# Request
Turn the lines below into a numbered list, starting at the line with "This screenshot has height=706, width=1568." and running through the end of the records. Leave out any blank lines.

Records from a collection
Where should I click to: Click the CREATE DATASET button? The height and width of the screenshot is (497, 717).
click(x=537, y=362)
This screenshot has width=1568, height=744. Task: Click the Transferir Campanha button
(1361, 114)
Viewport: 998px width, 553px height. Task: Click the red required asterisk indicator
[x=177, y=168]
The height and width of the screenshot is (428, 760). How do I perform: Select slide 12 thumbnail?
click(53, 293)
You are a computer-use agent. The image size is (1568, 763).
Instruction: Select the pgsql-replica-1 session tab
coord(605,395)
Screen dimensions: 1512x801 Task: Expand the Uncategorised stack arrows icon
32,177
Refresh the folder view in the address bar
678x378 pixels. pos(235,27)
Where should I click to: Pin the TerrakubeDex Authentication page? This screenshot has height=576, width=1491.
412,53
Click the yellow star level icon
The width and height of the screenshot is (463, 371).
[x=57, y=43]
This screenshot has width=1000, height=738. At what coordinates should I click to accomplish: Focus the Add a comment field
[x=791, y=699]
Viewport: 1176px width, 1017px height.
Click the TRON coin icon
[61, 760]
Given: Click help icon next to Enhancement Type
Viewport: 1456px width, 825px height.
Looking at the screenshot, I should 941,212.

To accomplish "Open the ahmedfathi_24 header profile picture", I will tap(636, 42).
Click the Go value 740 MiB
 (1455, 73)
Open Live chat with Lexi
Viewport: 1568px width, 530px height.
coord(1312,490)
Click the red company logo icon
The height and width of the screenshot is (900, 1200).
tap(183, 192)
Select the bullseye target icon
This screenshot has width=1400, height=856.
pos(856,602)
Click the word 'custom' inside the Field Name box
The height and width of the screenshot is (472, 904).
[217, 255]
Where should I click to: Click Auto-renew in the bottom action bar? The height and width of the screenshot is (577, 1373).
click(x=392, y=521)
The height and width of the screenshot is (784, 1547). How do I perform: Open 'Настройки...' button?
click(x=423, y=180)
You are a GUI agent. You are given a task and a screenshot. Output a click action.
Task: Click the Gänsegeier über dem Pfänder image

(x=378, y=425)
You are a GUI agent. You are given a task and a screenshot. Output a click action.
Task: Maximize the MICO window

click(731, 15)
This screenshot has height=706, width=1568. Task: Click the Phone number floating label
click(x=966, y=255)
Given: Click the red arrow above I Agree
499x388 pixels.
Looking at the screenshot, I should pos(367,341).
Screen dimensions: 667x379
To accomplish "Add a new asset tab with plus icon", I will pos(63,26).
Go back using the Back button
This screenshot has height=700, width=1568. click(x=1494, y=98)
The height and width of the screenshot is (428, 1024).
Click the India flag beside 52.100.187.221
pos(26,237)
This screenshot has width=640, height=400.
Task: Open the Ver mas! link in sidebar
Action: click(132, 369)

# Right answer
1. This screenshot has height=706, width=1568. Task: Click the Phone number floating label
2. click(x=966, y=255)
3. Given: Click the red arrow above I Agree
4. 499x388 pixels.
5. Looking at the screenshot, I should pos(367,341).
6. Screen dimensions: 667x379
7. To accomplish "Add a new asset tab with plus icon", I will pos(63,26).
8. Go back using the Back button
9. This screenshot has height=700, width=1568. click(x=1494, y=98)
10. The height and width of the screenshot is (428, 1024).
11. Click the India flag beside 52.100.187.221
12. pos(26,237)
13. This screenshot has width=640, height=400.
14. Task: Open the Ver mas! link in sidebar
15. Action: click(132, 369)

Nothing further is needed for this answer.